> [Enunciado de tarea]: ¿Puedes convertir en una lista breve el párrafo del texto sobre la pereza que empieza con «Y mientras invertimos», conservando sus ideas principales?

> [Fragmento del texto]:
*****

La pereza como ius consuetudinario

  Antes solíamos hacer. Y hacer mucho. Y siempre. Y muchas veces. Y para todo. Y todo el rato. Por placer y por obligación. Porque era necesario y porque no, pero sí por si acaso y por ayudar y para uno mismo y para sorprender y para conseguir un halago o una galleta o cualquier cosa buena. O mala. Pero hacíamos. Ahora ya no tanto o no si no hace falta, o no si no es imprescindible o si no nos lo piden o si "pa'qué". La pereza antes apenas existía porque trabajar era el delirio del ser mejor para uno mismo. Hacer cosas (en cualquier ámbito) suponía estar ocupado y sentirse bien uno consigo mismo y con los demás: era una sociedad trabajadora. Tradición que se truncó no mucho más tarde: cuando surgieron las nuevas generaciones del estar tumbado en la cama con los ojos fijos en una pantalla que se mueve. Somos todo, somos los mejores y somos capaces del mover el mundo sin salir de nuestro ordenador, aquel sobre el que tenemos poder –pensamos–, pero que, en realidad, nos controla. Sabe lo que buscamos porque es nuestra iniciativa la que lo orienta en la siguiente búsqueda. Queremos buscar un par de cosas. "Nada, cinco minutos", pensamos. Pero dos horas y media después estamos ahí, encontrando cosas que no buscábamos, sin intención de movernos ni de hacer nada que no sea dejarnos llevar por el barco que nos dirige en nuestra tabla de surf por internet. 

  Y mientras invertimos –desperdiciamos– nuestro tiempo en internet, dejamos de hacer cosas. La casa se abandona por su dueño y por sí misma; el trabajo se adormece entre la espera y el paso del tiempo; la vida pasa y el algoritmo que se nos ha dado: evoluciona. Solo notamos que ha pasado mucho tiempo –a saber cuánto y por qué– cuando la batería del ordenador pasa del 100 al 0. Entonces algo hay que hacer mientras se carga, mientras la pereza nos impide volver a nuestro ser, al de nuestros antepasados y al de aquellos que huyen del las nuevas tecnologías por temor a sus peligros, por miedo a no saber controlarlas. Esas personas hicieron, hacen y harán. Sabrán huir de la pereza porque ellas serán las dueñas de su mundo, el timón de su barco. Ellas sabrán lo que tienen que hacer y lo harán porque solo ese hacer es el que dirige el tiempo en el mundo real. Internet y sus juegos no nos hace mejores ni más capaces en la realidad: solo en la suya, en la que es y no es, pero sobre todo en la que no es.

*****

> [Datos mostrados]:

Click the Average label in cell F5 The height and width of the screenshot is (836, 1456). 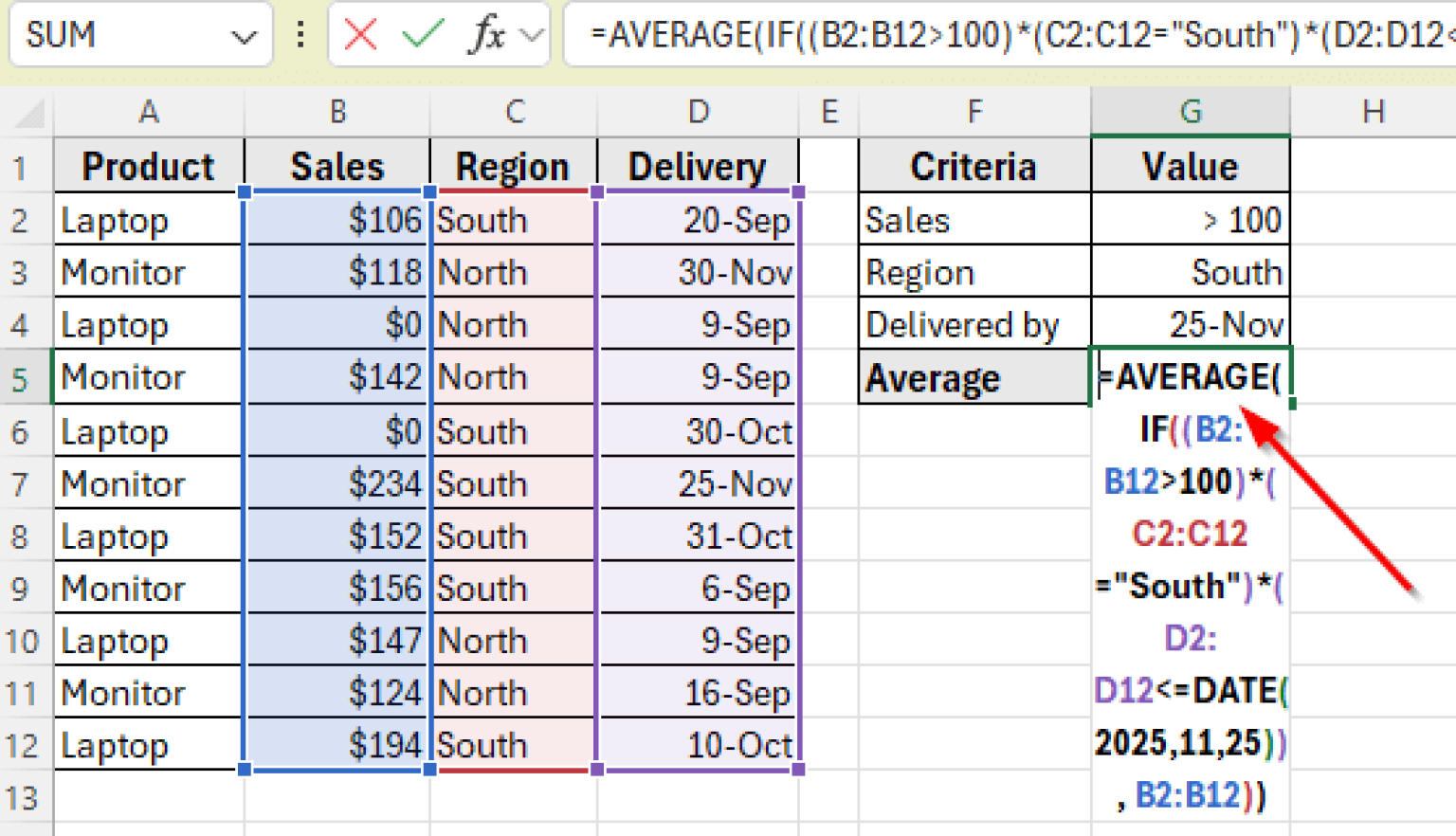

*****

> [Tarea resuelta]:
- Mientras pasamos el tiempo en internet, dejamos de hacer cosas: la casa se abandona, el trabajo se adormece y la vida pasa mientras el algoritmo evoluciona.
- Solo notamos cuánto tiempo ha pasado cuando la batería del ordenador baja del 100 al 0. Entonces hay que hacer algo mientras se carga, aunque la pereza nos impide volver a nuestro ser y al de nuestros antepasados.
- Quienes huyen de las nuevas tecnologías, por temor a sus peligros o por miedo a no saber controlarlas, hicieron, hacen y harán. Escaparán de la pereza y serán dueñas de su mundo y el timón de su barco.
- Internet y sus juegos no nos hacen mejores ni más capaces en la realidad, solo en la suya.